3. Explicit value ownership. Every JAX variable must map to a connected ir.Value. Lowering failures are caught at the equation where a value is missing or disconnected.
4. Scoped graph bodies. ONNX Functions and control-flow bodies are built in child contexts so inputs, constants, symbolic dimensions, and signatures stay explicit.
5. Conservative graph cleanup. Optimizer passes are IR-only and structural. They may remove redundant graph artifacts, but they must preserve graph outputs and function signatures.

Related Documentation

• Plugin System Guide - plugin authoring workflow and metadata.
• ONNX IR Builder Guide - builder conventions, _outputs, initializers, and graph ownership rules.
• Expect Graph Reference - structural testcase assertions.
• Control-Flow Body Inputs - body input wiring for If/Loop and function-style subgraphs.
• IR Optimizer Guide - pass order and optimizer invariants.
• ONNX Functions - user-facing behavior of @onnx_function.
• Supported Components and ONNX Operator Coverage - generated coverage views derived from plugin/example metadata.

Module Map

Module	Responsibility
jax2onnx/user_interface.py	Public to_onnx, onnx_function, return-mode handling, ONNX protobuf/file serialization.
jax2onnx/converter/conversion_api.py	Core conversion pipeline: trace, bind inputs/constants, lower JAXPR, build/finalize onnx_ir.Model.
jax2onnx/converter/lowering_dispatch.py	Equation-by-equation plugin dispatch, primitive call recording, stacktrace/plugin metadata staging.
jax2onnx/converter/output_binding.py	Input/output binding assertions and generic binding of returned lowering values.
jax2onnx/converter/ir_context.py	Plugin-facing context: var-to-value map, constants, graph IO, symbolic dim origins, function registry.
jax2onnx/converter/ir_builder.py	Thin wrapper around onnx_ir tape builder with project-specific naming, initializer, and metadata behavior.
jax2onnx/converter/function_scope.py	Child context used to stage ONNX Function bodies.
jax2onnx/converter/ir_optimizations.py	IR-only optimizer pass registry.
jax2onnx/converter/ir_postprocess.py	Export preparation: loosen intermediate shapes and promote constants when double precision is requested.
jax2onnx/plugins/plugin_system.py	Plugin registry, tracing-time patch activation, PrimitiveLeafPlugin, and @onnx_function.
jax2onnx/plugins/	Primitive and framework-specific lowering implementations plus generated-test metadata.
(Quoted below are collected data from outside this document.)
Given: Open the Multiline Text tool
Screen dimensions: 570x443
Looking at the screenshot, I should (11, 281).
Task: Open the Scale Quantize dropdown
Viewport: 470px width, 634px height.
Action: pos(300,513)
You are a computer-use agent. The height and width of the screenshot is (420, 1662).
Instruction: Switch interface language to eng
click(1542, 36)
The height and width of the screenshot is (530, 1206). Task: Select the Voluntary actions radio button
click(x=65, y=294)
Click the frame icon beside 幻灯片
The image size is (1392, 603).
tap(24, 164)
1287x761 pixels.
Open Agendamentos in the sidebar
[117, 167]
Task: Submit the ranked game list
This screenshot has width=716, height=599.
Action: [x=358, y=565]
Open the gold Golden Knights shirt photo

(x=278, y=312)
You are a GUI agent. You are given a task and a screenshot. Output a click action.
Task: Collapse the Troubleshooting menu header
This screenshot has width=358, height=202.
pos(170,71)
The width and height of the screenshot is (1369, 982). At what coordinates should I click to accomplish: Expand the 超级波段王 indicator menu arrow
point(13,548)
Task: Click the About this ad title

Conversion Pipeline (Detailed)

Public to_onnx(...)
    |
    | user_interface.py
    | - normalize input specs, names, input_params, return mode
    v
conversion_api.to_onnx(...)
    |
    | - normalize inputs to ShapeDtypeStruct
    | - create JAX symbolic dims for string dimensions
    | - activate plugin bindings around tracing
    | - trace with jax.make_jaxpr
    v
ClosedJaxpr
    |
    | - bind constvars
    | - bind graph inputs, including optional NCHW bridges
    | - lower equations through PLUGIN_REGISTRY[primitive_name]
    | - assert every output var is bound to a connected ir.Value
    | - bind graph outputs, including optional NCHW bridges
    v
Raw onnx_ir graph
    |
    | - attach ONNX Function bodies
    | - run IR optimizer
    | - apply late attribute overrides and compatibility fixes
    | - normalize value shapes and symbolic dims
    v
Precise-shape onnx_ir.Model
    |
    | user_interface.py
    | - loosen intermediate shapes for runtime flexibility
    | - materialize referenced input_params as graph inputs
    | - apply custom input/output names
    | - return ir, proto, or file
    v
Export result

Core Conversion Stages

1. Input Normalization and Tracing

The public API accepts shape tuples, arrays, jax.ShapeDtypeStruct, and related input specs. conversion_api normalizes them to ShapeDtypeStruct instances. String dimensions such as "B" are converted to JAX symbolic dimensions inside a shared jax.export.SymbolicScope.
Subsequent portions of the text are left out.